目標を設定して、そこに到達すれば、そこで満足してしまって先に進む努力をしなくなるでしょう。
満足は求めることの中にあるのです。
イチロー選手は、大きな目標を持つことよりも大切なことが別にあると言っているのです。
そもそも目標は大きければ大きいほど、達成は難しくなってきます。
例えば、富士山ならある程度訓練をすれば、大抵の人は登れるかもしれません。
ところが、エベレスト、ヨーロッパ最高峰モンブラン、アイガー北壁、マッターホルン、アラスカのマッキンリー、南米のアコンカグア、アフリカのキリマンジャロに登頂するという目標は極めて難易度が高くなります。登山の経験の豊富な人でも登頂するにあたっては、多くの困難が待ち受けています。
サポーターやシェルター、キャンプ地設営、多くの物資、資金など用意周到な準備なしには挑戦することはできません。
ましてや未熟な人がそのような大きな目標を持つと、途中で挫折することが多くなります。
大目標が達成できないということになると、不全感が残り、ストレスがたまります。
それを押しのけてでも、目標達成に向けて、闘志を奮い立たせることができる人は問題ないでしょう。
しかし現実には目標達成第一主義で挫折してしまう人が圧倒的に多いのではないでしょうか。
また、たとえ、大目標を達成してしまうと、次に挑戦する目標がなくなり、意欲や、やる気が減退してしまうということもあります。
イチロー選手は、最初から大きな目標に照準を合わせると、モチベーションが維持できなくなるといいます。目の前の小さな目標をクリアしていくうちに、終わってみれば、最初に思い描いていた大目標に到達していたというのが実態です。
だから、その時々の小さな目標を達成するための 「 プロセス」
に全力を尽くすことが大切だと言われています。大きな目標を持って、その目標に到達するために、小さな目標を立てて努力することは、森田理論で言う「努力即幸福」の実践です。
イチロー選手がマリナーズに在籍していた2004年は、マリナーズは優勝の可能性は全くなかった。
ところが、その年、イチロー選手はシスラーのシーズン通算257安打の大リーグ記録を塗り替えた。
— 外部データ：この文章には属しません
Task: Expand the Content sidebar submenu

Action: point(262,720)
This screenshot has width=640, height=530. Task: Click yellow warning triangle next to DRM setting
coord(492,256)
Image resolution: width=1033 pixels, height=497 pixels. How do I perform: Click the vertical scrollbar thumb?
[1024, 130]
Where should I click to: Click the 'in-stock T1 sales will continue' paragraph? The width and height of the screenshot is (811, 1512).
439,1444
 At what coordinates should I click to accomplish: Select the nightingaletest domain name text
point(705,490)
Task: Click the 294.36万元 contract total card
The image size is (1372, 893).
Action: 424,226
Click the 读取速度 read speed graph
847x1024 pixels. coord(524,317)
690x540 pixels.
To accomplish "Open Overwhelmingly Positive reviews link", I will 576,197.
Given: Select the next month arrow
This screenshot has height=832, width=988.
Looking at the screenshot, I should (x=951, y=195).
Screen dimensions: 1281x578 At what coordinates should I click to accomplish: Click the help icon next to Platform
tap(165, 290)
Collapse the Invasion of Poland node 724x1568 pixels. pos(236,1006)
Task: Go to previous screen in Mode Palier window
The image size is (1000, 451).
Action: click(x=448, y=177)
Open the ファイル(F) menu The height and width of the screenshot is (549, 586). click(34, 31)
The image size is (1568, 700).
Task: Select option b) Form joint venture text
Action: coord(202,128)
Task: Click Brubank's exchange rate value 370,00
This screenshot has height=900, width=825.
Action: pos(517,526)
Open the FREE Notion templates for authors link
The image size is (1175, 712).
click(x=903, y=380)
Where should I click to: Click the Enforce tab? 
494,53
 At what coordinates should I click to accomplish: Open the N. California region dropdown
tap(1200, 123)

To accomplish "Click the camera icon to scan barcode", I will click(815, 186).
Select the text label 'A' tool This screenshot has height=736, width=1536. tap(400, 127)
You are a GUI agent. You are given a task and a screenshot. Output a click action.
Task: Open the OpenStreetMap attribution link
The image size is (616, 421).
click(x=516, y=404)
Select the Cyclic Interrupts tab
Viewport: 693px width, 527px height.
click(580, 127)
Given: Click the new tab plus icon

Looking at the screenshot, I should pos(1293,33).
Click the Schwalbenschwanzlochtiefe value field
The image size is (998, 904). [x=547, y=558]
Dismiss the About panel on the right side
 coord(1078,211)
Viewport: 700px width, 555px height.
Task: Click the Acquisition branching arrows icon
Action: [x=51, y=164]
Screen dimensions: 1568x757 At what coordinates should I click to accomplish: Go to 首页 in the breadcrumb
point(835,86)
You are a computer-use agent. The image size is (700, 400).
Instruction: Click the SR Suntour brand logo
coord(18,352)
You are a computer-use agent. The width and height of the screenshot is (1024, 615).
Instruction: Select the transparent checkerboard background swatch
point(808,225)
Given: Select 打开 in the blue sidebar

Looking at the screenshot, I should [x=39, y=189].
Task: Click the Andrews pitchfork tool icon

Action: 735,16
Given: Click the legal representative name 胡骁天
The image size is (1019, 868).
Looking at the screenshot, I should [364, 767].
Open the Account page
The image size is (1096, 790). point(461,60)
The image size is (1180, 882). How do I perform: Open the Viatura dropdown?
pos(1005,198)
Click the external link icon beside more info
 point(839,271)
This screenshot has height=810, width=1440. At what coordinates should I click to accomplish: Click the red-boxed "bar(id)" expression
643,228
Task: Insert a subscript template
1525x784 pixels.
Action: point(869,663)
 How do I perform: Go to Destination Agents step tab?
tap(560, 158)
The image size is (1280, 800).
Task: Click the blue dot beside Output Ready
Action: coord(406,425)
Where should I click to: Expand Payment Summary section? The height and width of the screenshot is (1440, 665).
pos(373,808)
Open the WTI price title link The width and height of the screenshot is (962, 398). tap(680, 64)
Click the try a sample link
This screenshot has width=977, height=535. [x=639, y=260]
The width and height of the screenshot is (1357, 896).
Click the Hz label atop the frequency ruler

プロセスを重視して貫いていれば、優勝というチームの目標の達成が不可能になっても頑張れる。
何が何でも目標を達成しなければならないという目標達成第一主義では、容易に挫折してしまう。
これは、上から下目線で自分の状態を見ているために、ちょっとした壁にぶち当たれば、「もう自分はダメだ。能力がない」などと自己否定してしまうために、やる気や意欲も同時に失われてしまうのだと思われる。目標達成第一主義は、 「かくあるべし」を自分に押し付けているのである。
それよりは、自分の現状を自覚して、今自分にできる小さな目標に向かって努力するという態度がより重要になる。